Researchers from Qualys have published a detailed analysis of the vulnerability once discovered that the bug was fixed.
The flaw could potentially impact billion of devices using the vulnerable software.
Let’s see in detail how attackers can trigger the flaw.
The attacker tries to authenticate on an OpenSSH endpoint using a malformed authentication request (i.e. a truncated packet).
A vulnerable OpenSSH server, in turn, would respond in two different ways.
If the username included in the malformed authentication request does not exist, the server responds with authentication failure reply, otherwise, the server closes the connection without a reply.
“The attacker can try to authenticate a user with a malformed packet (for example, a truncated packet), and:
if the user is invalid (it does not exist), then userauth_pubkey() returns immediately, and the server sends an SSH2_MSG_USERAUTH_FAILURE to the attacker;
if the user is valid (it exists), then sshpkt_get_u8() fails, and the server calls fatal() and closes its connection to the attacker.” states the advisory.
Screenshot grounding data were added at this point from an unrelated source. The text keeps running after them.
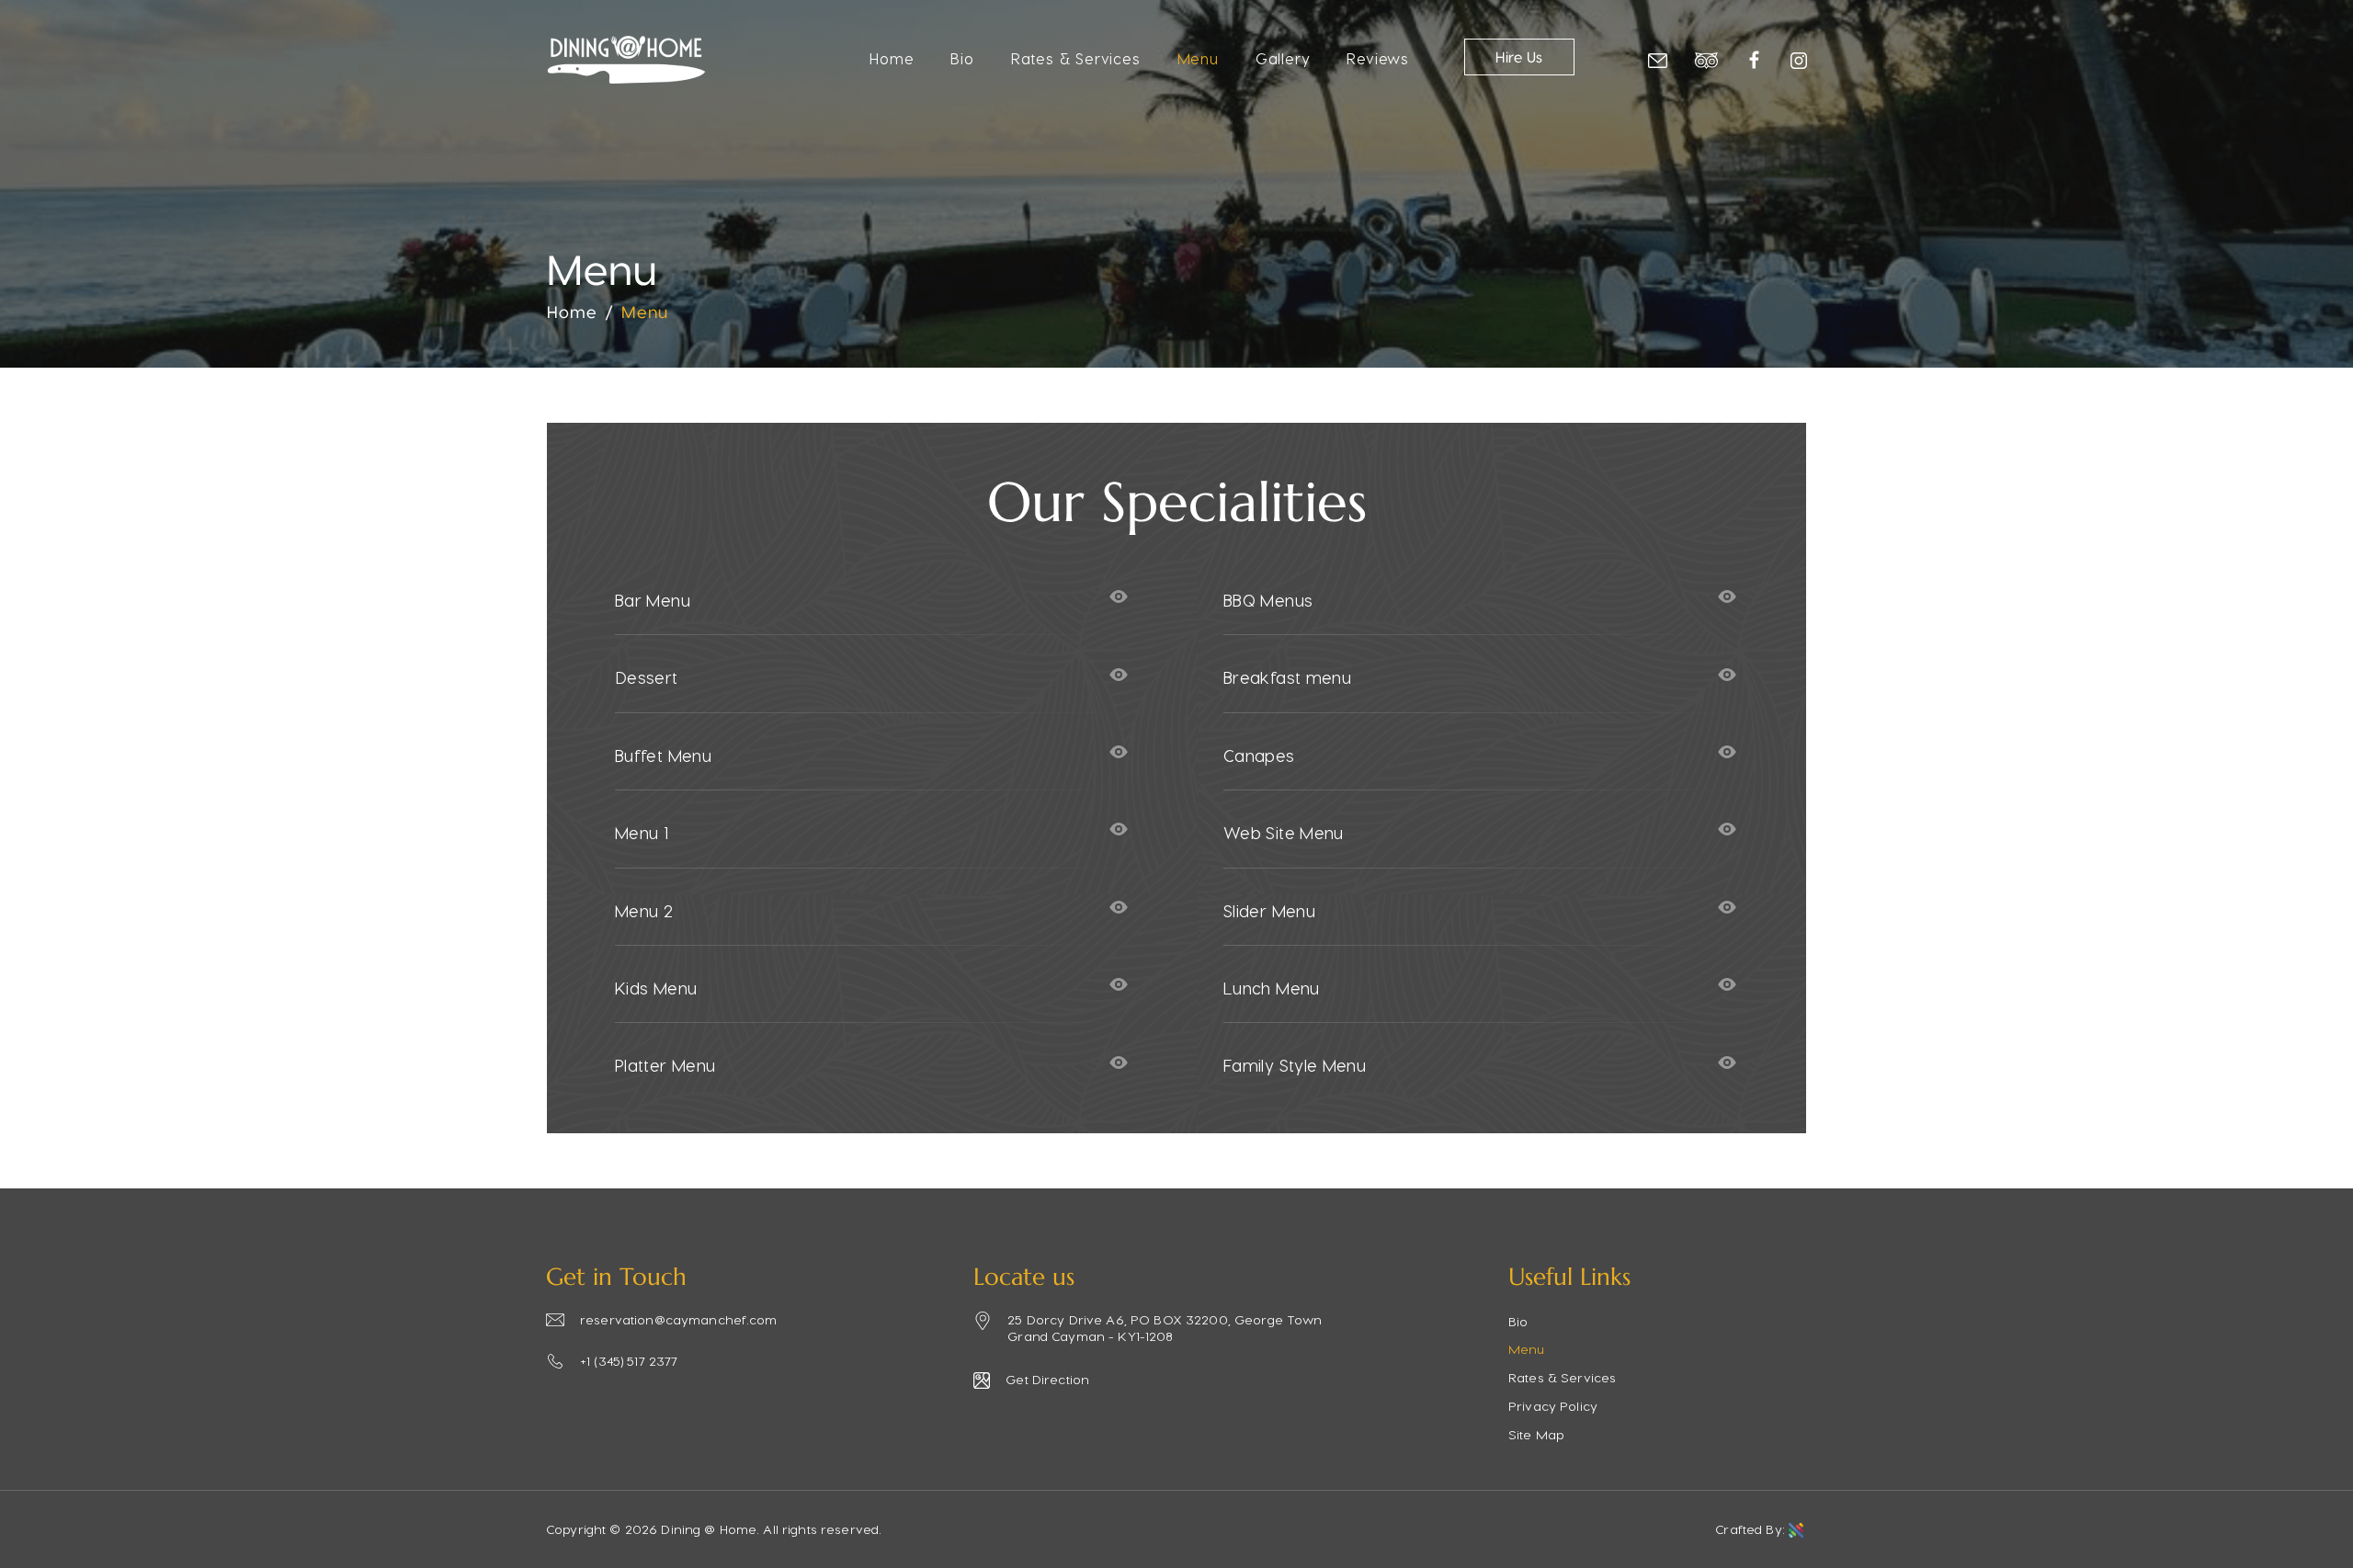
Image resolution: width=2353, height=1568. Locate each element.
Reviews (1378, 58)
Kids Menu (656, 987)
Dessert (646, 677)
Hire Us (1518, 58)
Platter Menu (665, 1064)
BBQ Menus (1268, 599)
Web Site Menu (1283, 832)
“We believe that this issue warrants a CVE; it affects all operating systems, all OpenSSH versions (we went back as far as OpenSSH 2.3.0, released in November 2000), and is easier to exploit than previous OpenSSH username enumerations (which were all timing attacks):”
The flaw could allow an attacker to guess valid usernames registered on an SSH server, then to launch brute-force attacks to guess the password.
Open SSH versions 1:6.7p1-1 and 1:7.7p1-1— and the 1:7.7p1-4 unstable branch have addressed the flaw.
Proof-of-concept codes for the vulnerability are already available online:
The security researchers Didier Stevens of NVISO Labs also published a detailed analysis of the flaw that includes instructions to test servers against it.